Introduction to Liquids

Lava, a cold mountain stream, and mercury are all liquids. They are very different, with different compositions and different standard temperatures, but they are all members of the in-between element club, known as the liquids. The members of this club are affected by environment much more than solids. Sometimes the difference of a few degrees of temperature can cause an element to slip from being a member of the solid club to new membership in the liquid club. Cesium has a particularly great trick of switching from a solid to a liquid. It is solid at room temperature, but when held in the hand and heated to body temperature of 98.6°F, it melts and becomes a liquid.

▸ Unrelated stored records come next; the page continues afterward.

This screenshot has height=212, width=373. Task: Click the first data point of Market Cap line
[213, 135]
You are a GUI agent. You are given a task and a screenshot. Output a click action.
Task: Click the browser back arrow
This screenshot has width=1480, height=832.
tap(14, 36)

A chocolate bar does the same thing. On the shelf at room temperature, it’s a solid, but when held in the hand and heated to body temperature, it melts.


Liquids are less dense than tightly packed solids. The density of a liquid affects the way a liquid acts. It has different characteristics from solids, like the ability to flow across a table top when spilled.

Table 16.1 Liquids are the stars of the in-between club of matter.

Table 16.1 gives some general characteristics of liquids.


Fixed volume

Loose structure

Cannot be tightly compressed

Have different viscosities or resistances to flow

Held together by surface tension

Miscible or immiscible

Expand and vaporize when heated

Unequal molecular bonding

Medium density


The density of water is 1.00 g/ml at 4°C. The metric system of measuring liquid density is based on this number. When comparing the density of liquids, generally they can be compared to water. This makes it easier to figure out whether liquids will mix or not, since two liquids of very different densities don’t usually combine.

There are exceptions. Very dense ionic solutions like salt water will dissolve in water since both are polar. Oil which is non-polar will not dissolve in water even if the densities were close to each other. Their failure to mix is due to their properties, rather than density.

For example, the densities of mercury (13.5 g/ml) and water (1.0 g/ml) are very different relative to each other. This relative density difference (sometimes called specific gravity) causes mercury to sink to the bottom of a container filled with water.

Relative density (specific gravity) is the ratio of the density of a sample at 20°C divided by the density of water at 4°C.

Some of the physical characteristics that affect liquids are viscosity, surface tension, boiling point, vaporization, condensation, and evaporation. These are described below.